What you will do — Give the number of lines below that contain the word "computer", and nothing else.

Supplied records —
________

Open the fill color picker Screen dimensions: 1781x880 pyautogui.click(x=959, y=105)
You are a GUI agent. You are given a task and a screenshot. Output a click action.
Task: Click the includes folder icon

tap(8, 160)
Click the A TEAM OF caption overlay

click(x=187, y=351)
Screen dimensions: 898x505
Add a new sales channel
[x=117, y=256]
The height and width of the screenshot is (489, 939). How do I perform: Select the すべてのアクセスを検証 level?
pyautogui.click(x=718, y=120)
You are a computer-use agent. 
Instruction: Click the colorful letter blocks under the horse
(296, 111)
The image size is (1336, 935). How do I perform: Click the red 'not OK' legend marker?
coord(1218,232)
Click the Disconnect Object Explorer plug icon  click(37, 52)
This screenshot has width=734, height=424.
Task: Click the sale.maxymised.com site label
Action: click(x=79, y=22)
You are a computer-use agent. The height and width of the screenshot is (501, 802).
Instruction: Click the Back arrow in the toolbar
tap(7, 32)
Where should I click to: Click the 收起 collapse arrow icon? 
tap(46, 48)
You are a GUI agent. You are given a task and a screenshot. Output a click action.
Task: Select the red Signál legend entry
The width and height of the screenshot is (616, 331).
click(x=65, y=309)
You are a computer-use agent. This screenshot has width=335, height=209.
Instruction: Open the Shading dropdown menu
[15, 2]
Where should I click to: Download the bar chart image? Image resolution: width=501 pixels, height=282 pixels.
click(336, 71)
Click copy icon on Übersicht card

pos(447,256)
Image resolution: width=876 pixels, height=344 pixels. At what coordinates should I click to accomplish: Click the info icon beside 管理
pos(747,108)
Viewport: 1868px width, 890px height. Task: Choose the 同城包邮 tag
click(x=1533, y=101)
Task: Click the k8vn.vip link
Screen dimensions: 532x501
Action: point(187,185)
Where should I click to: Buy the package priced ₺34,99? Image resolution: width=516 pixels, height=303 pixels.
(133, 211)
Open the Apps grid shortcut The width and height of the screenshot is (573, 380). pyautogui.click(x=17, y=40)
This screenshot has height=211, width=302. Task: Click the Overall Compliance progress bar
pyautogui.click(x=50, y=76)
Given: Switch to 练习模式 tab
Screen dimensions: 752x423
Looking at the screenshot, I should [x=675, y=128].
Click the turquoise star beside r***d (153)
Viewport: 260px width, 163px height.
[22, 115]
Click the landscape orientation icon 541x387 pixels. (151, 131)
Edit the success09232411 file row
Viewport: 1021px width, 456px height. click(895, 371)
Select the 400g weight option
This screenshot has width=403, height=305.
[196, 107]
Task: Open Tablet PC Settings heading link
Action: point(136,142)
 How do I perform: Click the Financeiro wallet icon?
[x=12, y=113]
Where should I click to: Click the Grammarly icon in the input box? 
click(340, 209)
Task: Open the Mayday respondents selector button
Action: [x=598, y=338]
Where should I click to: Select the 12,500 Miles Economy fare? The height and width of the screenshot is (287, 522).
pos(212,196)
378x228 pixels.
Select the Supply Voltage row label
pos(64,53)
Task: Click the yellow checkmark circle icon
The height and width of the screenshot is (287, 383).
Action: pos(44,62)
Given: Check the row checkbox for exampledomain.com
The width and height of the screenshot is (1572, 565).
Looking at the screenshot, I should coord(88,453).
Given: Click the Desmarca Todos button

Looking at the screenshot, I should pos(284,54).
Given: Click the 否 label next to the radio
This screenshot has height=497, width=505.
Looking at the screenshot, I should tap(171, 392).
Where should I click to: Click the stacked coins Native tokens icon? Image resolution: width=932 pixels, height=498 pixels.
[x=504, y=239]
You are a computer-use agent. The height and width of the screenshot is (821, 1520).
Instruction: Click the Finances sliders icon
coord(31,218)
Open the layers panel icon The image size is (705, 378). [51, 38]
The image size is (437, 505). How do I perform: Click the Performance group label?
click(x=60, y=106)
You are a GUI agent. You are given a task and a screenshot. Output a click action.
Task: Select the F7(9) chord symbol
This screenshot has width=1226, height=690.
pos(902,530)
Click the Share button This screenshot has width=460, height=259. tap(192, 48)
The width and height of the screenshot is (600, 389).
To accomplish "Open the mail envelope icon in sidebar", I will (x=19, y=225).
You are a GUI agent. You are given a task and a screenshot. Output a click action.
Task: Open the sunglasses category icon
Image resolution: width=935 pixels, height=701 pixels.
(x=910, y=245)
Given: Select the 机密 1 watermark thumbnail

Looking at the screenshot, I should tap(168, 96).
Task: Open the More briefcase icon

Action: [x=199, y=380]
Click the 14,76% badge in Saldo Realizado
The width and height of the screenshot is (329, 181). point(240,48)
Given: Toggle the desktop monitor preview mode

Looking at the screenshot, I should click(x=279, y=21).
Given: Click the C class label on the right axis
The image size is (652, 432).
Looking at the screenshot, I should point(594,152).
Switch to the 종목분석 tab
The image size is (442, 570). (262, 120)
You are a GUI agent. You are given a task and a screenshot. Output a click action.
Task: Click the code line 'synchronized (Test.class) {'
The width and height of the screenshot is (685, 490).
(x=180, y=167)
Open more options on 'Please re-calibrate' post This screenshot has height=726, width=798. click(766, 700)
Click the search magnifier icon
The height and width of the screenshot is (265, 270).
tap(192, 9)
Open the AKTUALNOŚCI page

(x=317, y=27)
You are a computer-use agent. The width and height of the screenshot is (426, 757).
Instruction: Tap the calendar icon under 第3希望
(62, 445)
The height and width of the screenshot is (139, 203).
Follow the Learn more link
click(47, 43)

________

Problem solution — 5